What the exercise asks
Check every line of the data below for the word "computer". Copy the ones that have it.

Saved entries

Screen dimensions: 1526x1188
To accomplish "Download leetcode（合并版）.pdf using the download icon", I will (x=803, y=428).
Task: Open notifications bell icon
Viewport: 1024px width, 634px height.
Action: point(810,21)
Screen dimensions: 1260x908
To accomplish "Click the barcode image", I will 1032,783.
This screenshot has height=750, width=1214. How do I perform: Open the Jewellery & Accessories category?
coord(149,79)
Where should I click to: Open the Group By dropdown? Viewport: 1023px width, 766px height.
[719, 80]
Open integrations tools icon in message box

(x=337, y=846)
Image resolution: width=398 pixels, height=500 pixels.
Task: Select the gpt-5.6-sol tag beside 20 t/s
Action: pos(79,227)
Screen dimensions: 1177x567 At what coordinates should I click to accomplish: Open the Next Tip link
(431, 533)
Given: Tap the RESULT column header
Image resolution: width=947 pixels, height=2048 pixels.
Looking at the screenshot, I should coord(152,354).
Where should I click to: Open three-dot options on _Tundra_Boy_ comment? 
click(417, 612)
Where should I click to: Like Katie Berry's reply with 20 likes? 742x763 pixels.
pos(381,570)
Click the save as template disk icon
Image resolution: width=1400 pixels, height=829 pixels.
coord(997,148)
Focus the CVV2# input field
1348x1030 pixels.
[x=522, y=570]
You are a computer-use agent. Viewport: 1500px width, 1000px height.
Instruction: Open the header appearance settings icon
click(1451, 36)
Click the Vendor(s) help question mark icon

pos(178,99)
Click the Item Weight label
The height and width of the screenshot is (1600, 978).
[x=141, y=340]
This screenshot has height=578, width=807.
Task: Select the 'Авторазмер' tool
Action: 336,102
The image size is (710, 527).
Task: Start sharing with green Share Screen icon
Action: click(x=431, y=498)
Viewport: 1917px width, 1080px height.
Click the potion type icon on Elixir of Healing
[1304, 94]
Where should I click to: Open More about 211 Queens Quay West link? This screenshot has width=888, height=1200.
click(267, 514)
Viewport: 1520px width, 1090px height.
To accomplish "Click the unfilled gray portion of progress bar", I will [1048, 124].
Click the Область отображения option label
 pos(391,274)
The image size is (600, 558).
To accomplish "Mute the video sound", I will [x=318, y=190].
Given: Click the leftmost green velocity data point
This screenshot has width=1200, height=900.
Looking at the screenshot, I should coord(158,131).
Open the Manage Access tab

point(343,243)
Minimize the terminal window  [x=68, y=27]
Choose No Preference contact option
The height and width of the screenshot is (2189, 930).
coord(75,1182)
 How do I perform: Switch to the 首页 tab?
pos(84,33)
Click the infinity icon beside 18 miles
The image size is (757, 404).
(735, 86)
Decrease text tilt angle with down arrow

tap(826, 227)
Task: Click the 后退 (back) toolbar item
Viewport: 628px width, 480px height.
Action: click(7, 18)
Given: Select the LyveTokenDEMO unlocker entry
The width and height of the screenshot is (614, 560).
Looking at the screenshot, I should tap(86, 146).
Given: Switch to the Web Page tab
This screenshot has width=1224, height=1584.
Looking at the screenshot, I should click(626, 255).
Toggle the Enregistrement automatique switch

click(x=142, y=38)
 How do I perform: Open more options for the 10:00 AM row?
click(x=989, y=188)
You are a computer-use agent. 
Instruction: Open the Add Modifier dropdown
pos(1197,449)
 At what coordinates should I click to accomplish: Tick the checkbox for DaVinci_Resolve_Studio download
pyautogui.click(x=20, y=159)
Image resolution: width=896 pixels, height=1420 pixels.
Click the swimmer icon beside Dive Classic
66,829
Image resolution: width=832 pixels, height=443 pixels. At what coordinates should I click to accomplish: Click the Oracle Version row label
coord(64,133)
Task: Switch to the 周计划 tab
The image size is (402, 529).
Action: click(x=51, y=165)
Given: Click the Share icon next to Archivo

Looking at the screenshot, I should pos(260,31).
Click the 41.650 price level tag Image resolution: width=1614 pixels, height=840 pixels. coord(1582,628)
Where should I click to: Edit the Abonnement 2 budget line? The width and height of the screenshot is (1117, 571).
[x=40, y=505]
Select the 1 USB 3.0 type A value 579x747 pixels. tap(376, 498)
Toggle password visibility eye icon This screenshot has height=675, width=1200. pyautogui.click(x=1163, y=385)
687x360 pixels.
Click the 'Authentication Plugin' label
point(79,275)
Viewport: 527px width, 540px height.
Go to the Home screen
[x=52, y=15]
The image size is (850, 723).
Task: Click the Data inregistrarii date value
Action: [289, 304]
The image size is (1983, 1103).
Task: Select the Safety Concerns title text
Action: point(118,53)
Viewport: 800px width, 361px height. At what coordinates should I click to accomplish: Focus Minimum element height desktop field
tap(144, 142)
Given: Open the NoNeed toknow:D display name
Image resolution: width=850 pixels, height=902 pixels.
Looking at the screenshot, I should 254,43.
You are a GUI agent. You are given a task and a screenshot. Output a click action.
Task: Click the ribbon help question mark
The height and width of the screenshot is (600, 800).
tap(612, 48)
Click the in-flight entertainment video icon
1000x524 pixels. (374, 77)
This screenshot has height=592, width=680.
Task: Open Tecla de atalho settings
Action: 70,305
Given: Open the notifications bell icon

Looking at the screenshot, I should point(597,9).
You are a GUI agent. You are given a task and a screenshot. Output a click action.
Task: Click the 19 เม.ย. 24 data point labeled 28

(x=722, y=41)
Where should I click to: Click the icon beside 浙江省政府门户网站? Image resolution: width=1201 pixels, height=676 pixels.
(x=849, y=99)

Finished task
You are a computer-use agent. Viewport: 1500px width, 1000px height.
You are a computer-use agent. 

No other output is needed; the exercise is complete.